Background: Negative nitrogen balance after burn injury mainly indicates muscle catabolism, but the exact influence of burn on protein synthesis and breakdown in different types of skeletal muscle and the role of glucocorticoids in this metabolic response are unknown.
Study design: A 30 percent body surface area flame burn was inflicted on rats. Protein turnover rates were measured in vitro in the white fast-twitch extensor digitorum longus (EDL) muscle and the red slow-twitch soleus muscle. To test the role of glucocorticoids, groups of rats were treated with the glucocorticoid receptor antagonist RU 38486 or vehicle.

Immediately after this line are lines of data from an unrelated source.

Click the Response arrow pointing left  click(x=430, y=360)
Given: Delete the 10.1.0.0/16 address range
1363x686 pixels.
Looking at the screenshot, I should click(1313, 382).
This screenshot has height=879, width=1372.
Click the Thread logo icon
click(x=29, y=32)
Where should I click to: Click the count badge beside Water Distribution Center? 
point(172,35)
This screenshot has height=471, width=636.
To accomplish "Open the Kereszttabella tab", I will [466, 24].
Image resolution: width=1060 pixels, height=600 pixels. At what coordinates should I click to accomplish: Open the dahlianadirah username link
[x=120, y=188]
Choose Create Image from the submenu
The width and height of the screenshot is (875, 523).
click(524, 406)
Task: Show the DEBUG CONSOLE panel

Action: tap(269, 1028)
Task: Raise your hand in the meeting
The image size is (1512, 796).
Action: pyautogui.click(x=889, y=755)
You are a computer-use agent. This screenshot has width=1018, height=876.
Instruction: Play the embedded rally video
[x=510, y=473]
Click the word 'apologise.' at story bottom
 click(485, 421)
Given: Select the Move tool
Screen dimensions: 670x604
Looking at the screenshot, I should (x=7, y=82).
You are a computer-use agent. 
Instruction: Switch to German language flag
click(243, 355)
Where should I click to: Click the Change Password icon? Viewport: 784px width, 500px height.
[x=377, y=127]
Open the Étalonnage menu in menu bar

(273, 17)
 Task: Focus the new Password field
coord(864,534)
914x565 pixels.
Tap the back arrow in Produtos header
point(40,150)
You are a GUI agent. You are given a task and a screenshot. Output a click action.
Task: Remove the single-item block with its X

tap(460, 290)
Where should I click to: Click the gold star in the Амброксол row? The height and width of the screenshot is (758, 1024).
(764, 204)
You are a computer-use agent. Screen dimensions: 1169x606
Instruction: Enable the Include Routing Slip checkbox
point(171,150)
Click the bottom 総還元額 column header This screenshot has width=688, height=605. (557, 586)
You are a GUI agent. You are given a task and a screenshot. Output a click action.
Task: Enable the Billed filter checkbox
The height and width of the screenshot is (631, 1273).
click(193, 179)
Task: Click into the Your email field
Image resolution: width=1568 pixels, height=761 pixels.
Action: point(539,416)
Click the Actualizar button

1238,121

Results: Burns resulted in reduced protein synthesis and stimulated protein breakdown, in particular myofibrillar protein breakdown, and the changes were substantially more pronounced in the EDL than in the soleus muscle. A burn-induced increase in muscle proteolysis was abolished by treatment with RU 38486, whereas the reduced protein synthesis was not affected by the glucocorticoid receptor antagonist.
Conclusions: The results suggest that the white fast-twitch muscle is more sensitive to the effects of burn injury than the red slow-twitch muscle. Burn-induced muscle proteolysis may be mediated, at least in part, by glucocorticoids, whereas protein synthesis is probably regulated by other mechanisms.